"For Heaven's sake, don't ask that Hitchcock here again," Graham implored Peggy, after an evening that had been a failure, socially considered. "He puts on airs as if he were the Prince of Wales—no, that's not fair to the prince. But Hitchcock is a snob and a sissy and he makes me tired."
"But if Priscilla likes him, Graham—"
"She can't," Graham had argued, not unreasonably. "She must see through him just as the rest of us do; and even while she's so pleasant to him, she must be laughing in her sleeve."
But reasonable as Graham's stand had seemed, Priscilla was in no mood to laugh at Horace Hitchcock. Indeed, she was deliberately shutting her eyes to his weaknesses, and holding before herself such an idealized likeness of the real Horace that no one but herself would have recognized it. Horace's attentions flattered her vanity. Every call helped to reassure her anxiety in the matter of her own attractiveness. Moreover, Priscilla was a little dazzled by Horace's seeming familiarity with the people whose names were chronicled in the society columns of the daily paper. She had seen for herself that Mrs. Sidney Vanderpool regarded him with favor, and Horace had been at some pains to let her know that other ladies, some of them young and beautiful, held him in equally high esteem. That he should leave girls, who could not go to New York for a week without the fact brought to the public attention in the daily papers, in order that he might spend his evenings with her, gave Priscilla an intoxicating sense of power.
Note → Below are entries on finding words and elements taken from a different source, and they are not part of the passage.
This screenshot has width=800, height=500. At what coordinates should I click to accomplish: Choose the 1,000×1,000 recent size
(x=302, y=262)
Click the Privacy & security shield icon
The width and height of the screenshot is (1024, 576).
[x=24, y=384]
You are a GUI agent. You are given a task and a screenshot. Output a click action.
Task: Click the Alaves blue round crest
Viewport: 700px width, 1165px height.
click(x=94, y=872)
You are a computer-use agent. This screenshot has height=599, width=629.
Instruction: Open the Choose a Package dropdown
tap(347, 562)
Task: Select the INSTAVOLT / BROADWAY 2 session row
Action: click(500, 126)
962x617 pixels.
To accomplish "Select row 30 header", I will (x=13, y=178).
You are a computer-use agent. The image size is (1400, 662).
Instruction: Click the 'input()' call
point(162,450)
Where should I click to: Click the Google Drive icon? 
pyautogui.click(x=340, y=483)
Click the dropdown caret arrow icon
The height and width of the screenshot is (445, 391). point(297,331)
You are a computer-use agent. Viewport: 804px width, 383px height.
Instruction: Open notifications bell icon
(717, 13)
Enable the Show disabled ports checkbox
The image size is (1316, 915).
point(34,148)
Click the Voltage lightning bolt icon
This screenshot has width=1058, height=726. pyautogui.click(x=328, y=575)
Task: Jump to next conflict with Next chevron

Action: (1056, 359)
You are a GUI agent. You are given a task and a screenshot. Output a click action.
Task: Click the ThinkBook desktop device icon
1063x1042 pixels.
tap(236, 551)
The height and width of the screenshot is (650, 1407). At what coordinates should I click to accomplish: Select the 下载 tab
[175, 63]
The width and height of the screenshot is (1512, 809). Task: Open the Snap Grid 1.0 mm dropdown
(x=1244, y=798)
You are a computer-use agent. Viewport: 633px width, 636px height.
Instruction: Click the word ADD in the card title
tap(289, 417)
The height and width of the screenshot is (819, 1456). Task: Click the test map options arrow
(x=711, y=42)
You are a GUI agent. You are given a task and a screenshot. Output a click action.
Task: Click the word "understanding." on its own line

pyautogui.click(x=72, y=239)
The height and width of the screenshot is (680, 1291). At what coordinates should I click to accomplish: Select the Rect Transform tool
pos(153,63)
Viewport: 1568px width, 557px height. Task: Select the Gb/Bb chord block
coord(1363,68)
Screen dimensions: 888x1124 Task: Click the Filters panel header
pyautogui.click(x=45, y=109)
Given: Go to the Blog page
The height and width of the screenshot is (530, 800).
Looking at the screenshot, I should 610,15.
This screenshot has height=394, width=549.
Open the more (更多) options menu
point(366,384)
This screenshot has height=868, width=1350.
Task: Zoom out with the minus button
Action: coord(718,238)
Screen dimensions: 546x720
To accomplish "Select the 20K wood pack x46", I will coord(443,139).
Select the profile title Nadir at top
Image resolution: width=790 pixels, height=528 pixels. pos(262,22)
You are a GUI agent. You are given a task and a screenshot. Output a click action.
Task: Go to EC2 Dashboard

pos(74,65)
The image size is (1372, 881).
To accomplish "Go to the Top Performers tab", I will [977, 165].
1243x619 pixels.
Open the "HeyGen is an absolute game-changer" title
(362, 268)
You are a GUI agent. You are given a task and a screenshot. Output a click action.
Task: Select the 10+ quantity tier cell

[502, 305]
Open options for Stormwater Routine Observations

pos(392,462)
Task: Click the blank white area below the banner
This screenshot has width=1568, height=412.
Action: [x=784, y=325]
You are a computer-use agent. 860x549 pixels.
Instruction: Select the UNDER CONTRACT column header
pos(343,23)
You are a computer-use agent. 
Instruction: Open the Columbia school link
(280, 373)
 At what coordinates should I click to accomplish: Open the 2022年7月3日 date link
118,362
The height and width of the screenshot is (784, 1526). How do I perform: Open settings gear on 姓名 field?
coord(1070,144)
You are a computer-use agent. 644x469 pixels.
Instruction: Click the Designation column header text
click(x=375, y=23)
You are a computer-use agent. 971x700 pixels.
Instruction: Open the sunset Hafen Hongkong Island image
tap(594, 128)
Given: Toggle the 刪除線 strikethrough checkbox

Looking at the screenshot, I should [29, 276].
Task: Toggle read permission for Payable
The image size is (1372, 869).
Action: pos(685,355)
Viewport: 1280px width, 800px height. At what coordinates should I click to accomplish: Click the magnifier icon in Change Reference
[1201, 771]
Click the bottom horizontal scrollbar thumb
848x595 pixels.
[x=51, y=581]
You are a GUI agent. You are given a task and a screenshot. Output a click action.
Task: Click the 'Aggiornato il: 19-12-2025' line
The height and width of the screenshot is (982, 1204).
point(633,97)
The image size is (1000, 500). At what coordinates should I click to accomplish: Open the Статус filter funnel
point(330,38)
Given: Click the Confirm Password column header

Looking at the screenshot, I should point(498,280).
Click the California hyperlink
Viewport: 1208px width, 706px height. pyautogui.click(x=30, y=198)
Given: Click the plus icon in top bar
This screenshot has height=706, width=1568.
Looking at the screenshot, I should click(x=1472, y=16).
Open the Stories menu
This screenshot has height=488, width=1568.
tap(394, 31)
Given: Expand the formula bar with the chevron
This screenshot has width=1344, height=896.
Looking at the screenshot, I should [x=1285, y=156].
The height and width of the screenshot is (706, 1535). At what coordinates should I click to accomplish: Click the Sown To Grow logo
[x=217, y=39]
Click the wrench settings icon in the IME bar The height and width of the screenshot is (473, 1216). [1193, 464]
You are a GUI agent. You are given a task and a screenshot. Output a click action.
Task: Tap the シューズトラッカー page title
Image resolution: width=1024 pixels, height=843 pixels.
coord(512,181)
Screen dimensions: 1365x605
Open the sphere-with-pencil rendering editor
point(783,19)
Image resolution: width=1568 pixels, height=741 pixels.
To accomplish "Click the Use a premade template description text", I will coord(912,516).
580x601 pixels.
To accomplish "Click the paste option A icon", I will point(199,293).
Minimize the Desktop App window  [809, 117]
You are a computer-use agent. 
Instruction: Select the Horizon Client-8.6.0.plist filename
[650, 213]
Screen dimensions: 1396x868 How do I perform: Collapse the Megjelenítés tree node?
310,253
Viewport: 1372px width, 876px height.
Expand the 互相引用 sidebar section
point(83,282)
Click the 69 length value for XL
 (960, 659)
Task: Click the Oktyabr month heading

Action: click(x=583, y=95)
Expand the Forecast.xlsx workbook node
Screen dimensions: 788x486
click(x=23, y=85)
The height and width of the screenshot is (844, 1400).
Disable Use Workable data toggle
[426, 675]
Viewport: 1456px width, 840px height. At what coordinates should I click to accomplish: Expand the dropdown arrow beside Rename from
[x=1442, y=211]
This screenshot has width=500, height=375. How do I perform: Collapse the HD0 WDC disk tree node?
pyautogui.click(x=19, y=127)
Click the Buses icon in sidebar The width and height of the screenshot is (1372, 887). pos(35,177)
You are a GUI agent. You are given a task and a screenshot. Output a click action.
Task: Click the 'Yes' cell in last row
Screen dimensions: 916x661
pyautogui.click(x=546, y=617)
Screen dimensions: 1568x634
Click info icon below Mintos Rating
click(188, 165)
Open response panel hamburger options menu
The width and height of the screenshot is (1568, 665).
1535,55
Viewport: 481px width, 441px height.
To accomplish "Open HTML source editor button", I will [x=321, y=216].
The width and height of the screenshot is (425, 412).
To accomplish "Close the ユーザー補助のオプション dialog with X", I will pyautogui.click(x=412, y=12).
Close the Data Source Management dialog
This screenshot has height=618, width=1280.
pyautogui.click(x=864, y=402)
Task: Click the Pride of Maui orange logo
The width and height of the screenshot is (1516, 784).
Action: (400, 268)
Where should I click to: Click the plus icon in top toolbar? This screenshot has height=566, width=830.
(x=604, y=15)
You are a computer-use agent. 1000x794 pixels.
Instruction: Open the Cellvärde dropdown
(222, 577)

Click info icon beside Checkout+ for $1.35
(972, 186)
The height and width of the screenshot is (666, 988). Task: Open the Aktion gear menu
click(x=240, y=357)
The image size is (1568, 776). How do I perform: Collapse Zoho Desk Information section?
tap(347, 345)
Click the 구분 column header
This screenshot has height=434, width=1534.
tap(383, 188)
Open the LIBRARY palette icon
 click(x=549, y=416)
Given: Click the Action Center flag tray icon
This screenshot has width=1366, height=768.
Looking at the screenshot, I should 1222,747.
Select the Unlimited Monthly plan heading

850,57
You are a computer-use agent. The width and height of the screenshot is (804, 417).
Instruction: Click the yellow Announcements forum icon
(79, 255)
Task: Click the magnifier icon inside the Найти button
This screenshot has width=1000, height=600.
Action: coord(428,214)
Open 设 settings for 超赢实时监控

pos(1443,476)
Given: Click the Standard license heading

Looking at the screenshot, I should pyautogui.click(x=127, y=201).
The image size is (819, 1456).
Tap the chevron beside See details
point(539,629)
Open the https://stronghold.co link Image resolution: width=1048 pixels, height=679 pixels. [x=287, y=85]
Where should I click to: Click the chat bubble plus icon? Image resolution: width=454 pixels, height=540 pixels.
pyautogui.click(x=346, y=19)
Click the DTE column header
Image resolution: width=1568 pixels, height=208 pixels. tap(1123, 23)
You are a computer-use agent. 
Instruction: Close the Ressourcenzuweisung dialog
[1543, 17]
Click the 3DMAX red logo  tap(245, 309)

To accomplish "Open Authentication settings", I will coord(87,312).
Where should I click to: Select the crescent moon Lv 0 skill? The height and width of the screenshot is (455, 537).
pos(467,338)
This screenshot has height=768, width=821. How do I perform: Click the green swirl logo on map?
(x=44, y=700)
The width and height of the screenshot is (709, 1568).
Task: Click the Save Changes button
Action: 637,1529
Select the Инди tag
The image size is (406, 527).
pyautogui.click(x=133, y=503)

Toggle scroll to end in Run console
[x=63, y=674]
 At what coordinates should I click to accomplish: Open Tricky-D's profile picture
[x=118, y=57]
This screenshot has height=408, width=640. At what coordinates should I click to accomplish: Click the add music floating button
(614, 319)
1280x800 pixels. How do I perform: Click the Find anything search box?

But foolish as this all was, worse was to come, and all because Amy disregarded Peggy's prudent counsel. Peggy had discovered an undue sensitiveness in Priscilla, where Horace was concerned, and had been sensible enough to perceive that any criticism of her ardent admirer, instead of prejudicing Priscilla against him, was likely to have the opposite effect. It hardly need be said that Amy did not flout Peggy's advice, but in the course of a conversation with Priscilla she lost her temper and subsequently her head.
It began with a most amiable intention on Amy's part. "Is Horace coming up to-night?" she asked Priscilla, as the two strolled along the Terrace in the hazy hush of a summer afternoon.
"I—I shouldn't be surprised to see him," owned Priscilla, with a becoming blush.
"Bob telephoned me this morning that he'd be up. If Horace comes, bring him over and I'll try to get Peggy and Ruth—"
"Shall you ask Nelson Hallowell?" Priscilla inquired, a reservation in her tone which Amy did not understand.